The Dallas Morning News’ Evan Grant is reporting that during a meeting on Saturday, Ogando revealed to Washington that his arm had been bothering him leading up to the Oakland game. It was a revelation that angered his skipper.
Washington described his reaction to Grant:
He finally told me that when we were talking and I said ‘You can’t do that.’ He’s got a different workload this year. When you are a reliever and you only have to pitch an inning or so, you can pitch through some soreness, but when you are a starter, it’s a different situation. You can make it worse. It’s something that comes with experience. Now that he has the experience of going through this and knowing the situation, hopefully it won’t happen again. Thank God it wasn’t more serious.

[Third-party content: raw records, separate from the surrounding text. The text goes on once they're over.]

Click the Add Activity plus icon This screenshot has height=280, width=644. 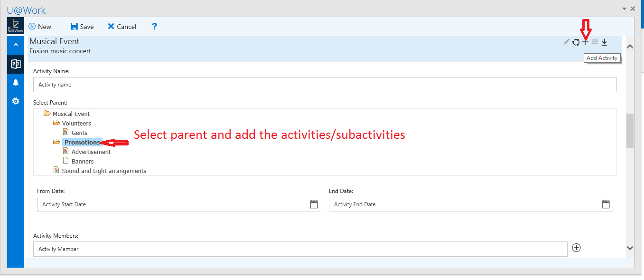pos(585,42)
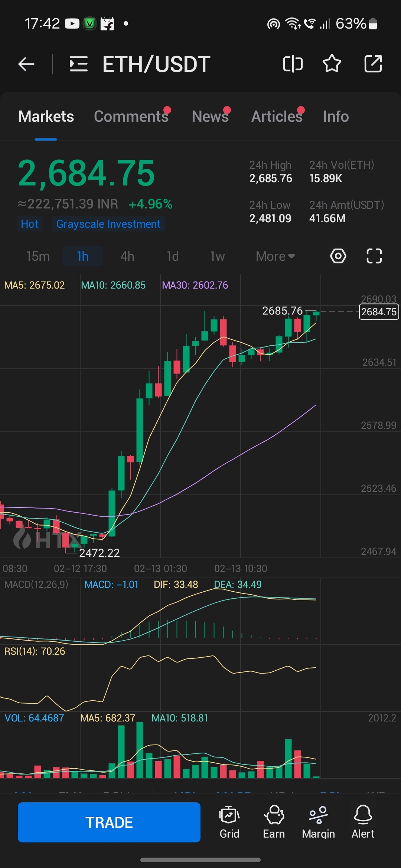Tap the back arrow icon

point(26,64)
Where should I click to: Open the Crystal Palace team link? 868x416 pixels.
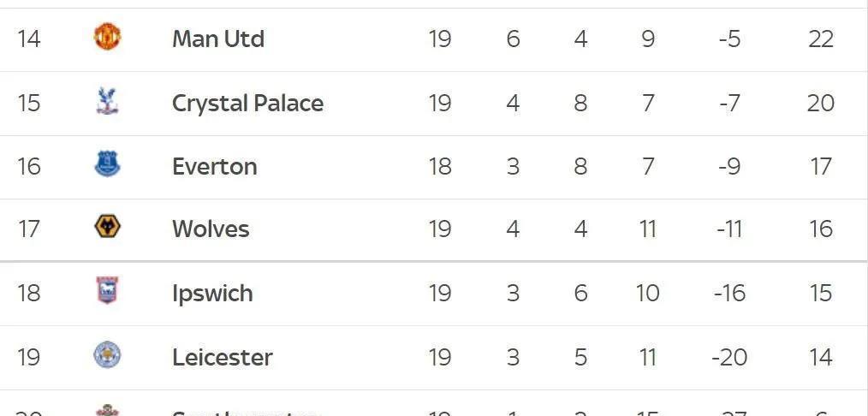[247, 103]
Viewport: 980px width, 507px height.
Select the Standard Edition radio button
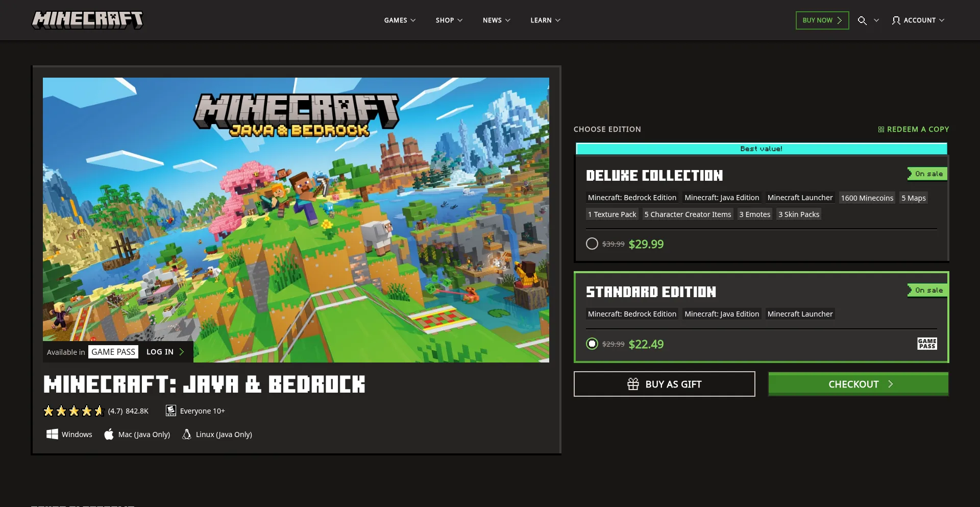click(x=592, y=344)
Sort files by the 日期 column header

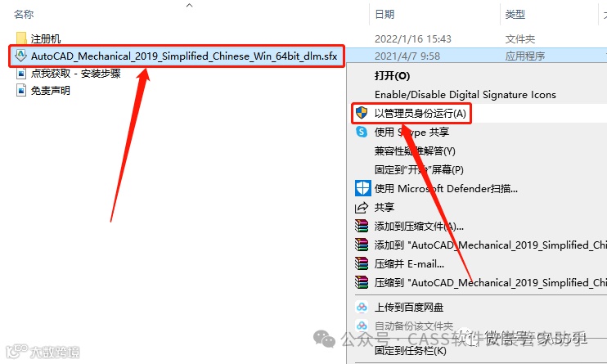pyautogui.click(x=384, y=15)
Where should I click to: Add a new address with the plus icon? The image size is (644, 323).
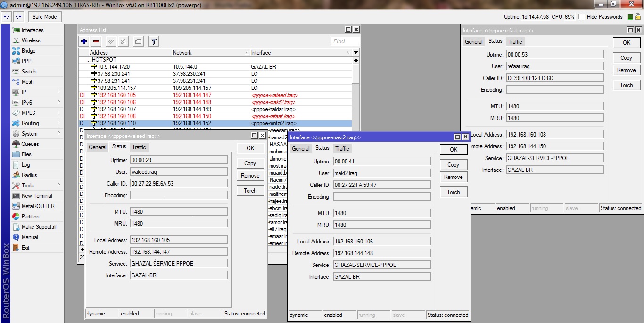[83, 41]
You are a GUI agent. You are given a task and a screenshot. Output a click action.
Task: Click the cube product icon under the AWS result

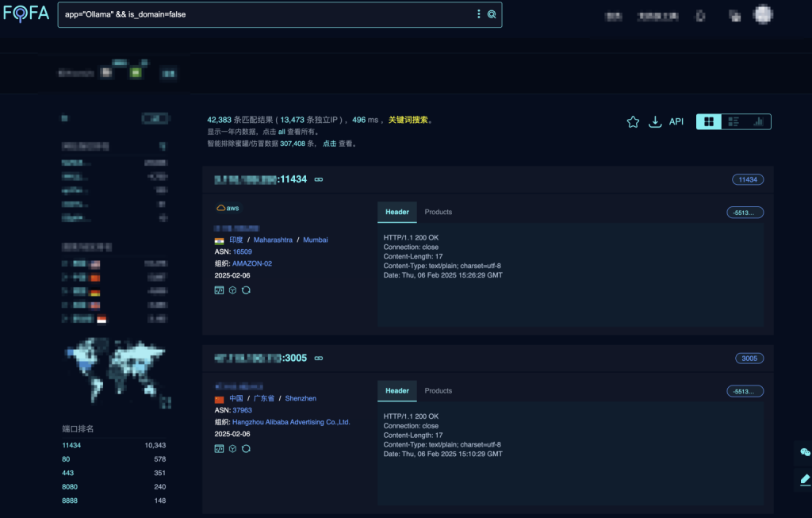[232, 290]
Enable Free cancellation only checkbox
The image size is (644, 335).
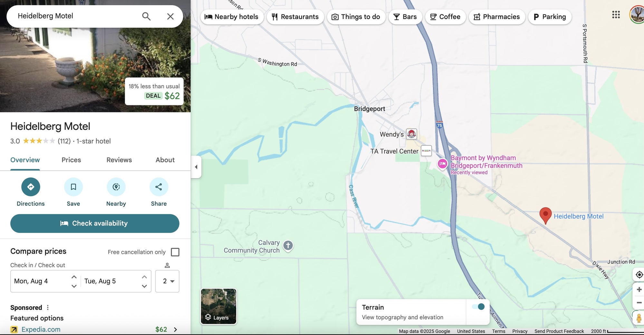[x=175, y=252]
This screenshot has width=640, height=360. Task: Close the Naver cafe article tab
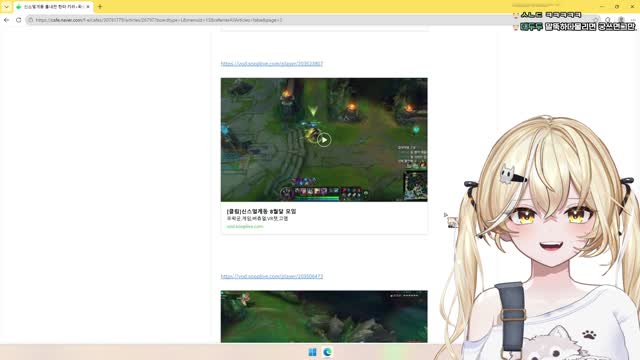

Before the season started, Ogando was identified as a potential injury risk by FanGraphs.com’s Jeff Zimmerman because of his inconstant velocity and delivery.
Despite the solid numbers, Ogando had looked like a different pitcher before his trip to the disabled list. FanGraphs.com shows his average velocity has dipped more than four mph to a career-low 92.8 mph since last season. Additionally, he’s thrown his fastball a career-low 42.4 percent of the time, while mixing in his changeup a career-high 18.5 percent of his pitches.
Fortunately for Ogando and the Rangers, according to a separate article by Willis, the pitcher’s MRI showed no structural damage, and he could return sooner rather than later.
Washington told MLB.com’s T.R. Sullivan that deactivating Ogando was a necessary step to preserve him for the remainder of the season. “He's a starting pitcher and he's taken on a big work load. Rather than letting this drag on, we're going to nip it in the bud and get it right. Otherwise, he'll take the ball and go back out there."
It appears that other than needing a little rest, Ogando has dodged the injury bullet for now. However, since he has proven to be less than forthcoming about his health, it’s a safe bet that the Rangers will be monitoring him closer than they ever have before.